A drawback to this crop is its difficulty to harvest. Mowers cannot be used due to the shape and density of the moth bean's branches, so the crop is typically cut with a sickle. It is threshed and winnowed after being dried for approximately one week. Hay yields from this crop are 7.5-10 t/ha, while forage matter yields range from 37-50 t/ha. Seed yields are currently low, ranging from 70–270 kg/ha. However, research shows that this crop has the potential to increase in yield. Experimental seed yields of up to 2600 kg/ha have been recorded in the US and Australia.

=== Major pests and diseases ===
Moth bean is affected by mungbean yellow mosaic virus, for which silverleaf whitefly is the vector. Root rot and seedling blight from Macrophomina phaseolina also cause damage, as well as some Striga species and the nematode Meloidogyne incognita. There are some resistant cultivars to these pests and diseases.

==Genetic stock==
Little breeding work has been completed on the moth bean, but researchers have found that there is substantial genetic variation between moth bean germplasms. The National Bureau of Plant Genetic Resources in New Delhi, India, houses more than 1000 accessions. Some improved cultivars such as 'CZM-2', 'CZM-3', 'RMO-40' and 'RMO-225' are available in India.

==Human consumption==
Whole or split moth bean seeds can be cooked or fried. In India, particularly in the state of Maharashtra, moth beans are sprouted before cooking and used for making a spicy stew called matki usal. Matki usal forms the base of the Indian street food dish called misal pav. Fried dal of the bean is used to make a dry savory snack, known in India as dalmoth. The moth bean pods can be boiled and eaten. The flour of the bean is used for making another savoury snack called bhujia.

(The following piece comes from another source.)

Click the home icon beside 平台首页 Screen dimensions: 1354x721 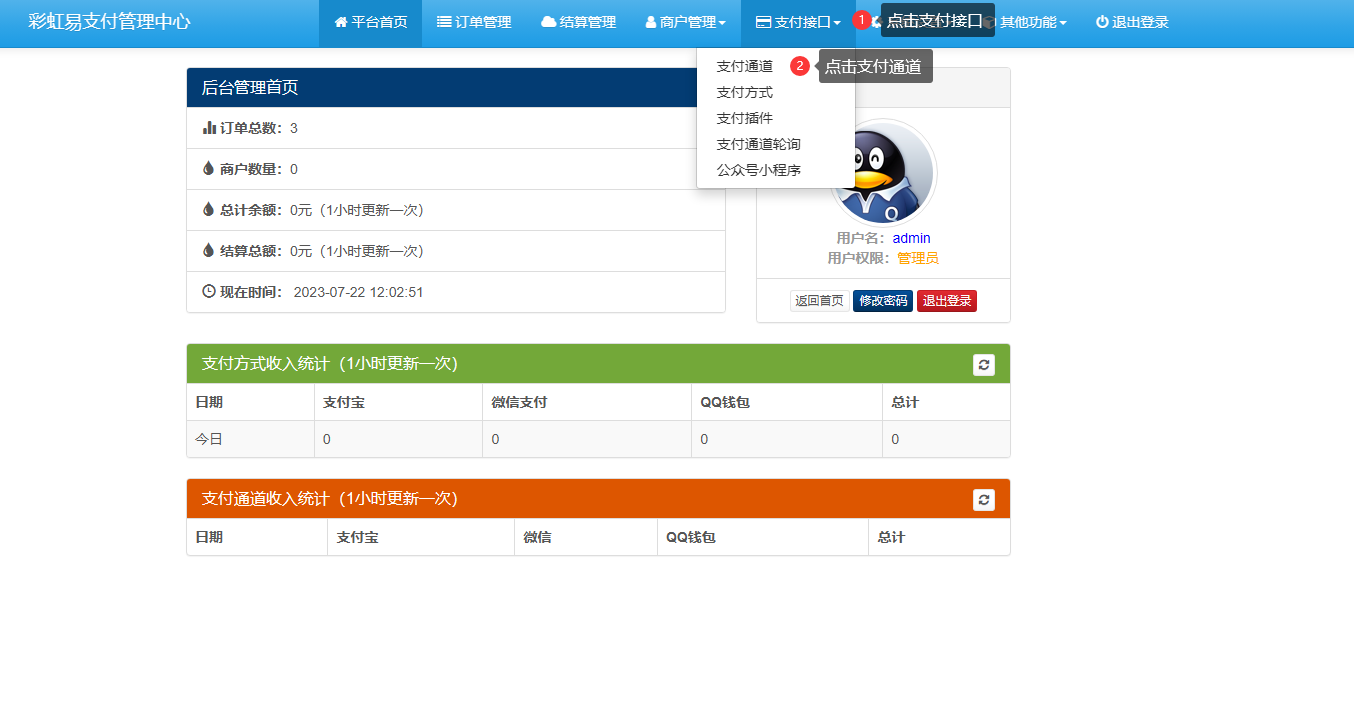341,22
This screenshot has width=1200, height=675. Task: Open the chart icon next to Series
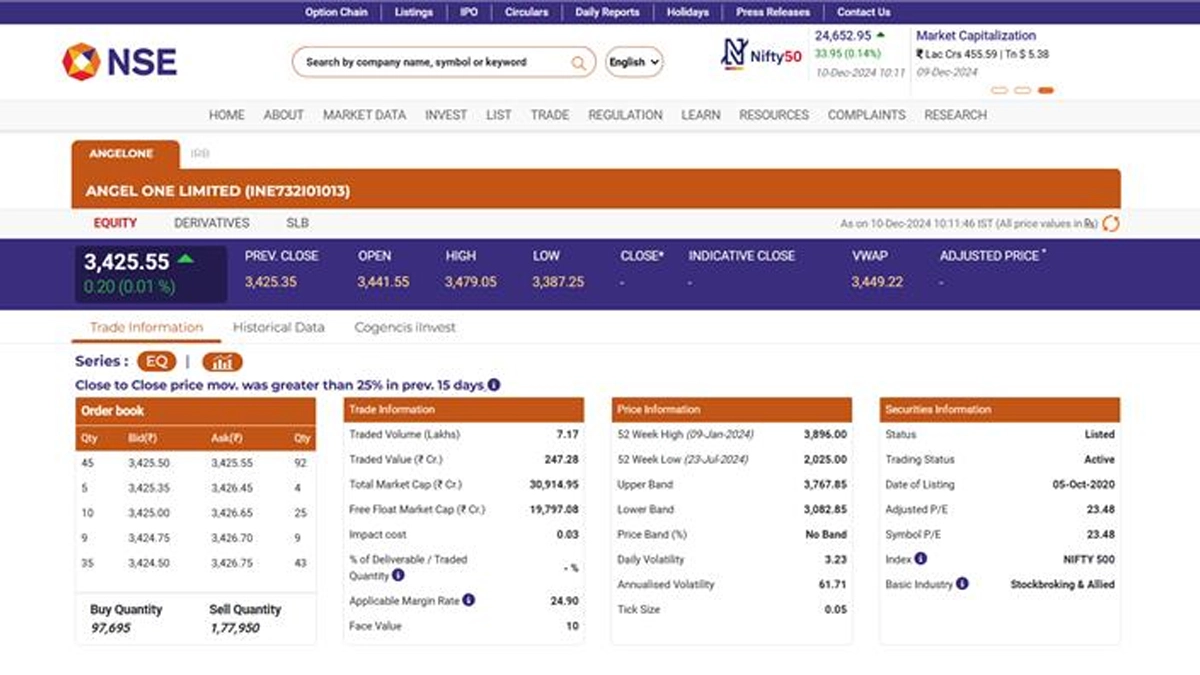222,362
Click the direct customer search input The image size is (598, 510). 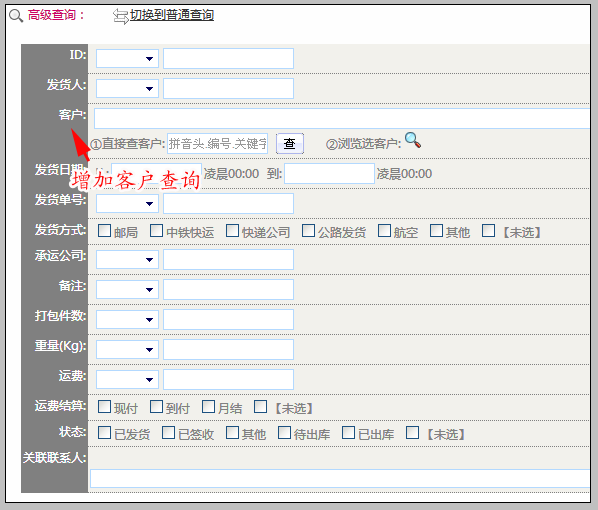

==Nutritional information==
100g of raw, uncooked moth bean seeds contain 343 calories, 23 g of protein, 62 g of carbohydrate and 1.6 g of fat. As is the case with other legumes, this pulse does contain antinutritional factors that limit available protein. However, research has shown that the moth bean contains considerably less of these factors compared with other legume grains, making it a more beneficial choice for consumption. Soaking and cooking moth beans before consumption helps to break down antinutritional factors and makes the protein more digestible.

==Constraints to wider adaptation==
While its drought tolerance and high protein content could make the moth bean a potential crop choice for semi-arid Africa, a lack of management knowledge and the difficulty of harvest due to its density and creeping nature could make its spread to other parts of the world difficult.